TASK DATA:
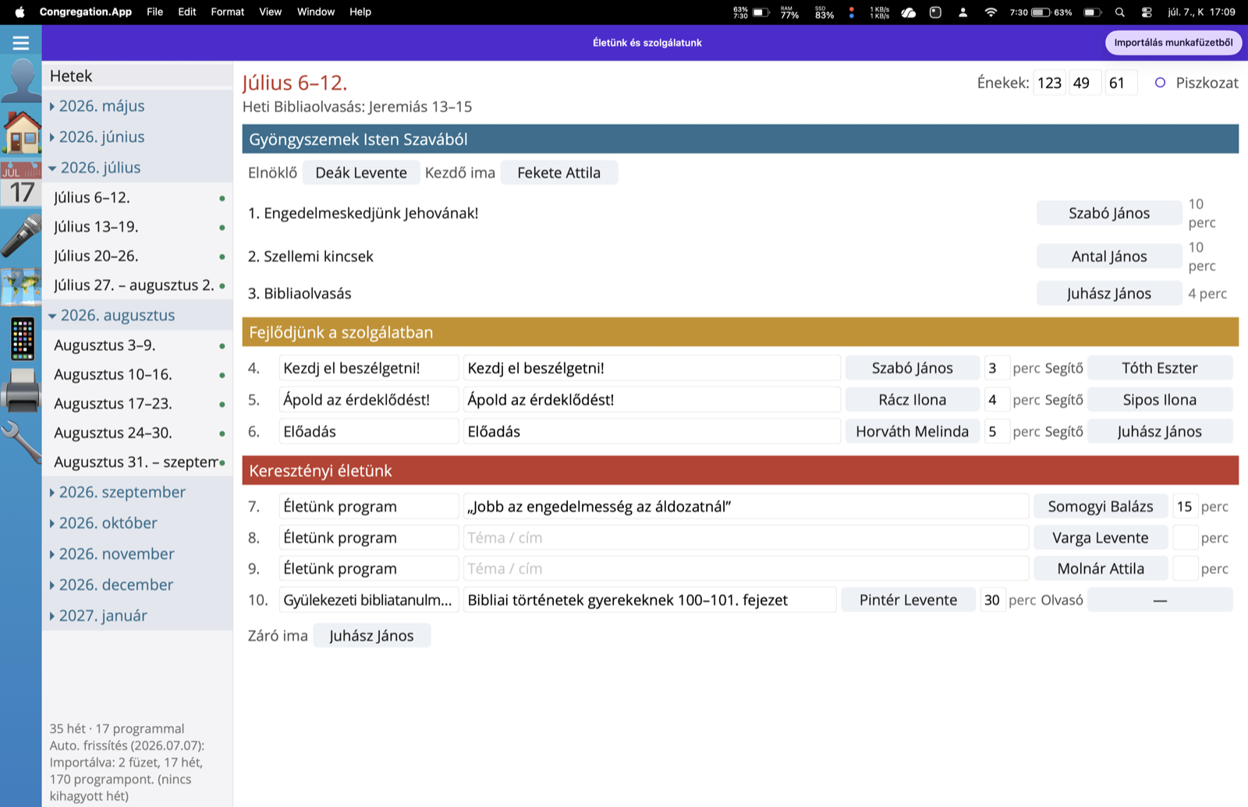Open the person silhouette sidebar icon
Screen dimensions: 1248x807
click(x=21, y=80)
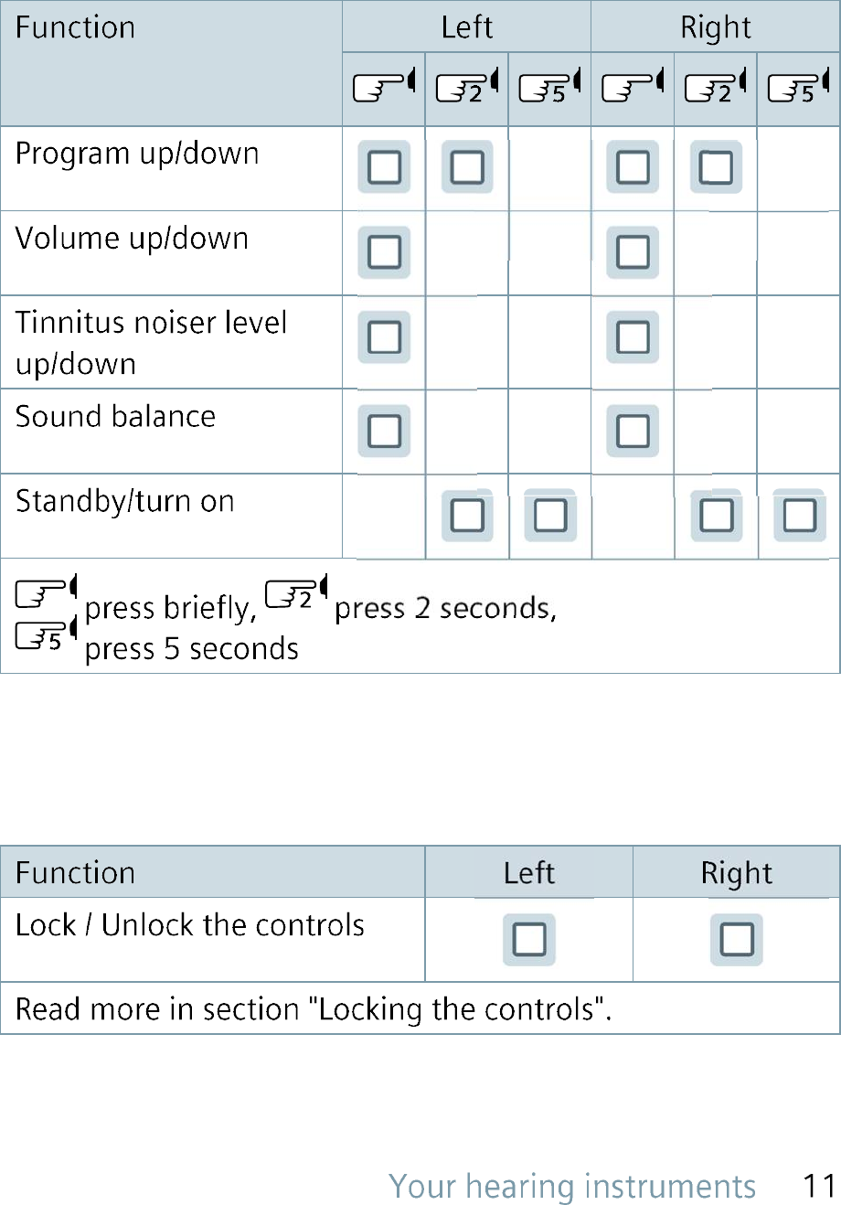
Task: Click the Left press-briefly icon in header
Action: [x=384, y=88]
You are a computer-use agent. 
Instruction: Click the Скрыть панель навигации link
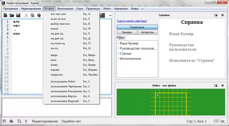coord(132,21)
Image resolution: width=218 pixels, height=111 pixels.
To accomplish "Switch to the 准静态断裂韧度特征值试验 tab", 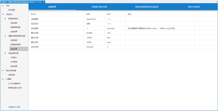I will pyautogui.click(x=146, y=7).
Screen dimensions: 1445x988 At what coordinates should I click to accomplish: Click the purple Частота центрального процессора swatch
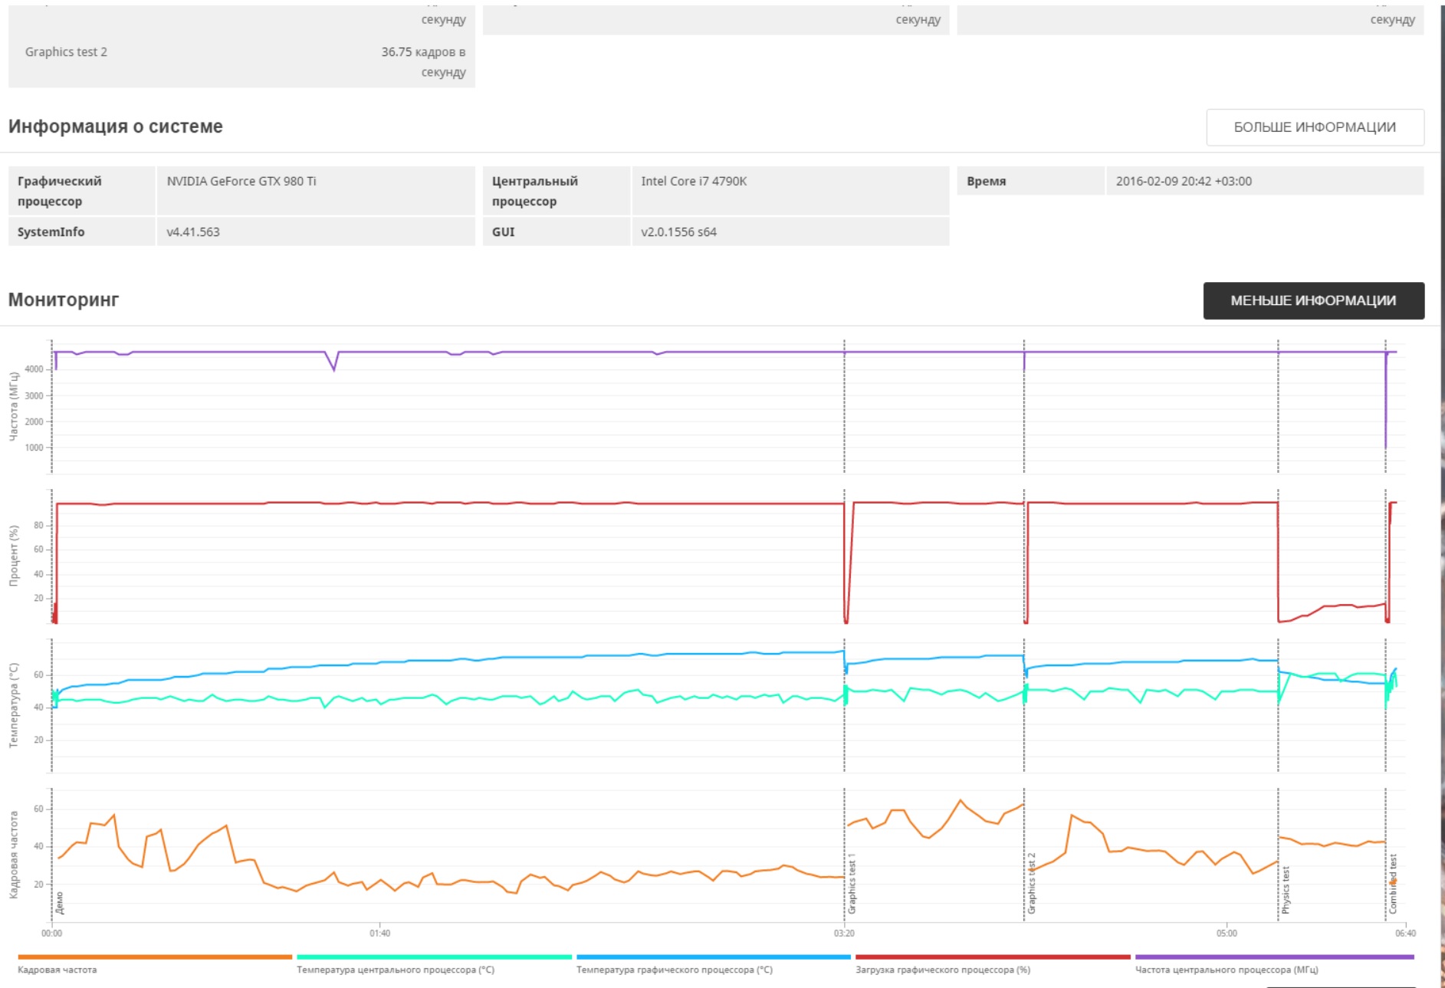pyautogui.click(x=1274, y=957)
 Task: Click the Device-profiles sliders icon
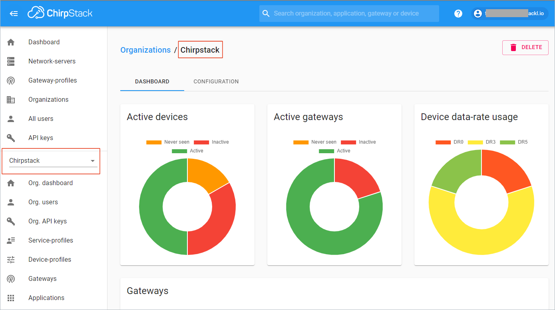coord(11,260)

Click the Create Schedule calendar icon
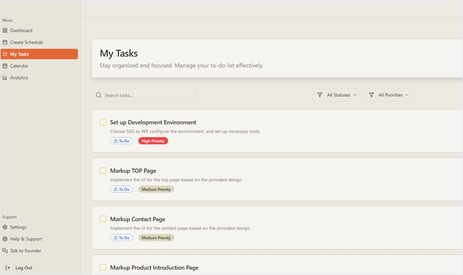[5, 42]
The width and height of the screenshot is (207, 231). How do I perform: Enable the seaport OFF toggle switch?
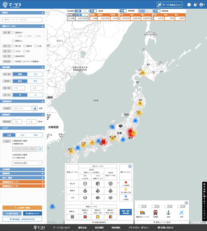tap(168, 206)
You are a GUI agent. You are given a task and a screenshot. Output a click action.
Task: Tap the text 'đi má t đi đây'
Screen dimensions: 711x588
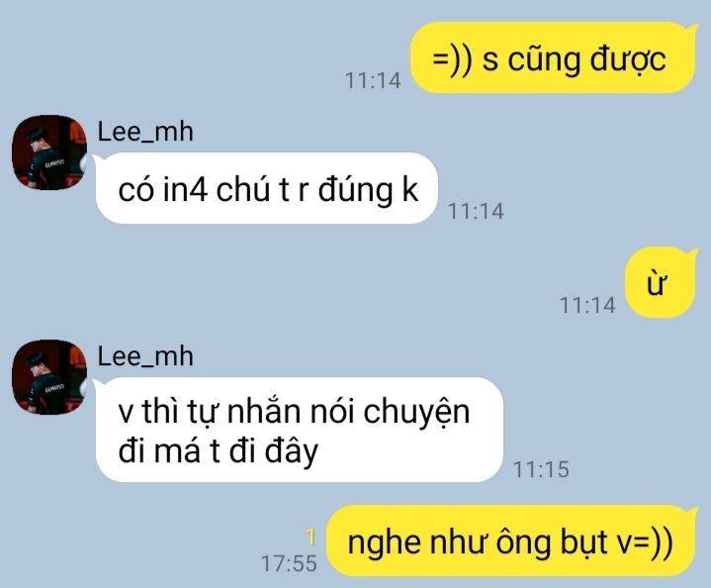(x=219, y=451)
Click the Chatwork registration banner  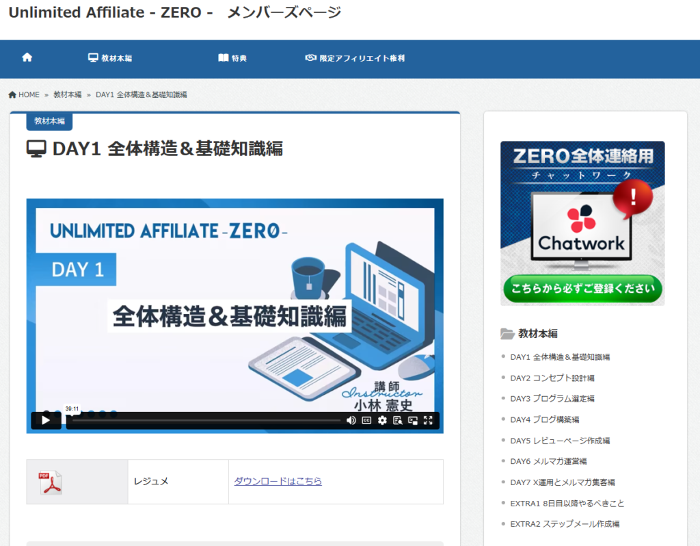click(x=582, y=223)
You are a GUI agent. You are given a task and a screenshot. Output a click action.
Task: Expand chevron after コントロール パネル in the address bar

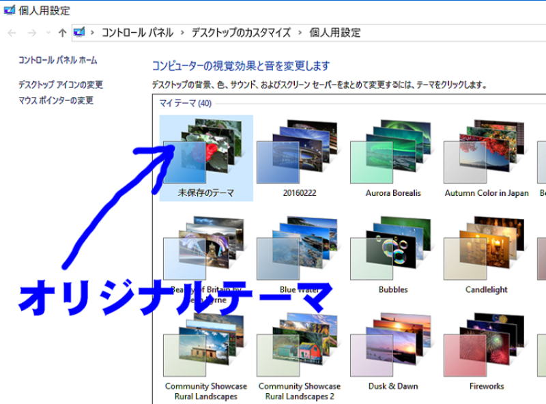coord(182,33)
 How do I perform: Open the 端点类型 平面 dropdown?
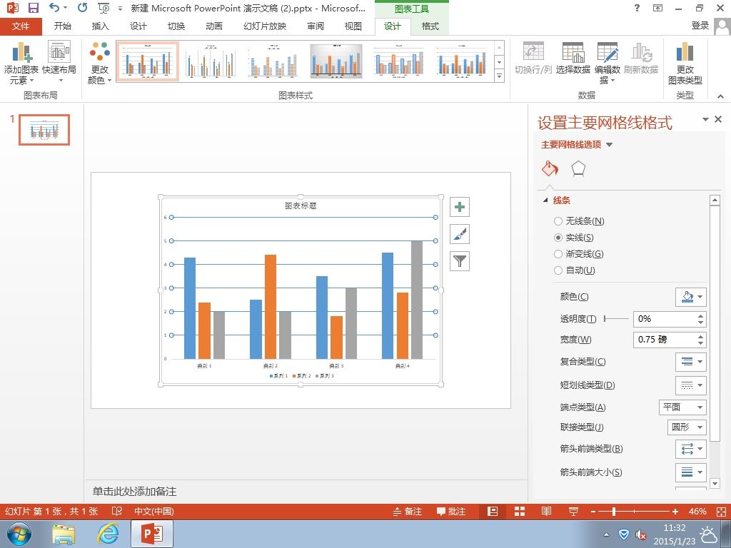(x=682, y=407)

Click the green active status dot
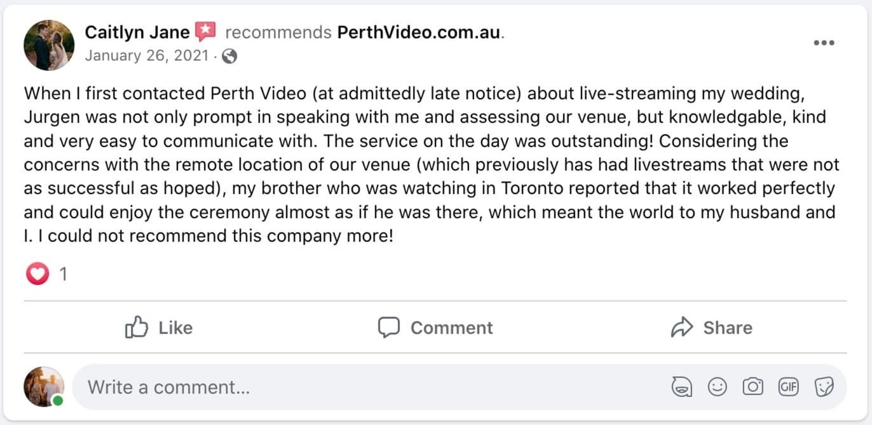(58, 401)
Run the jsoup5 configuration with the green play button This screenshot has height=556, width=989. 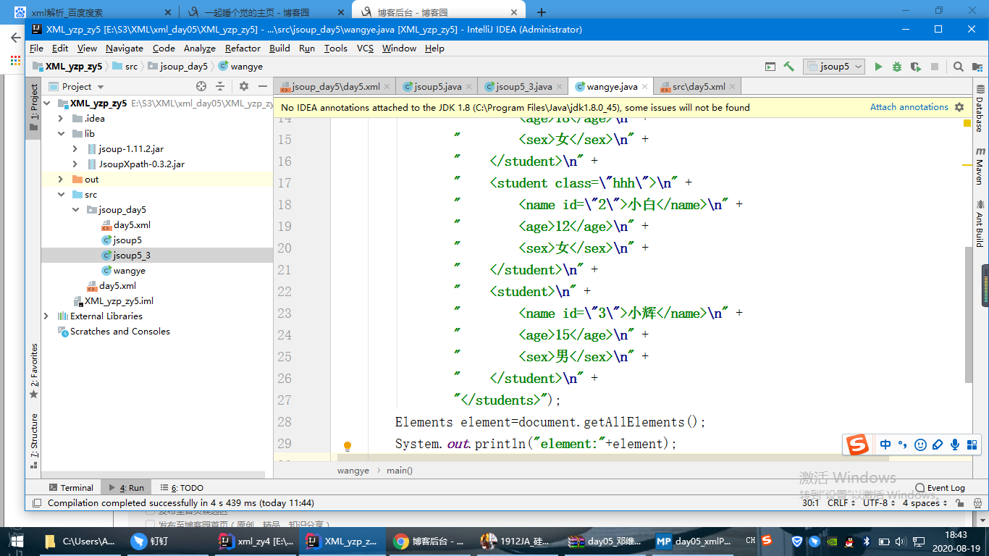[x=878, y=67]
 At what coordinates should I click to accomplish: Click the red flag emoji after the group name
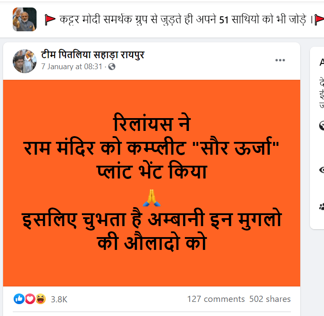[319, 20]
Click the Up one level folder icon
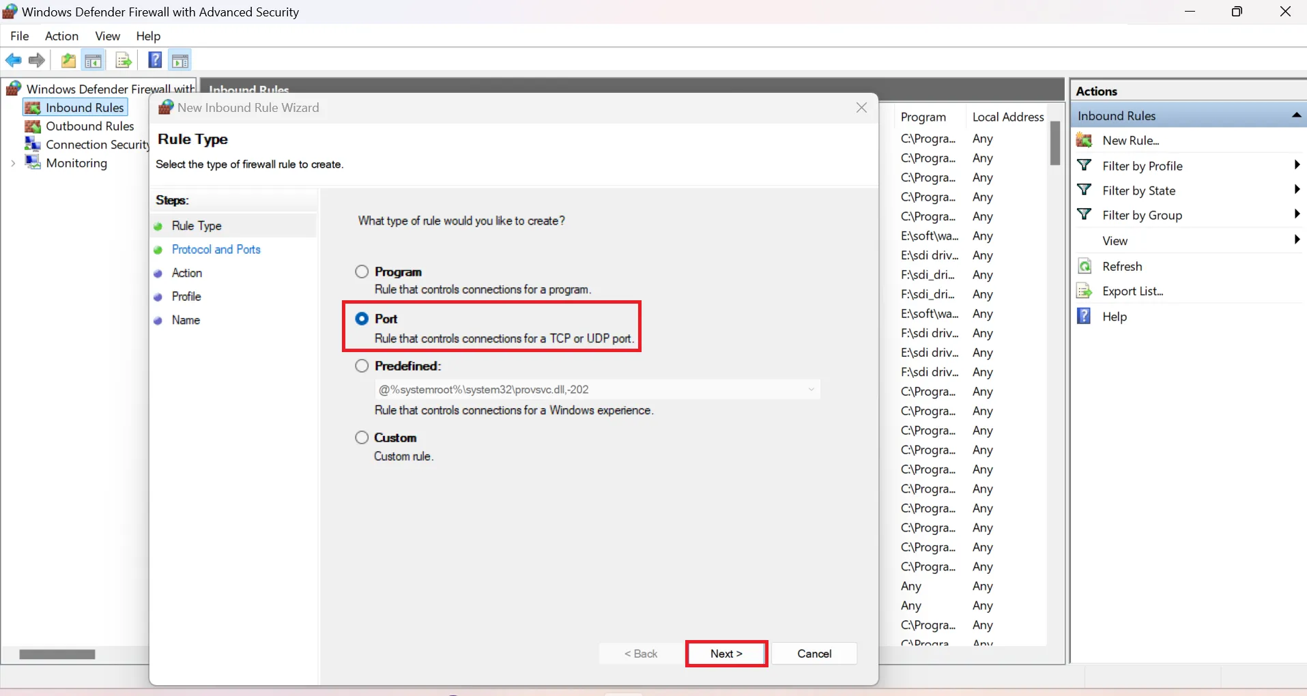 68,61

EXERCISE BRIEF: What is needed here is an exact copy of the lines from the line containing "At what coordinates should I click to accomplish: Click the red" through the end of the records, with every picture left out.

RESPONSE:
 At what coordinates should I click to accomplish: Click the red flag emoji after the group name
[319, 20]
Click the Up one level folder icon
 68,61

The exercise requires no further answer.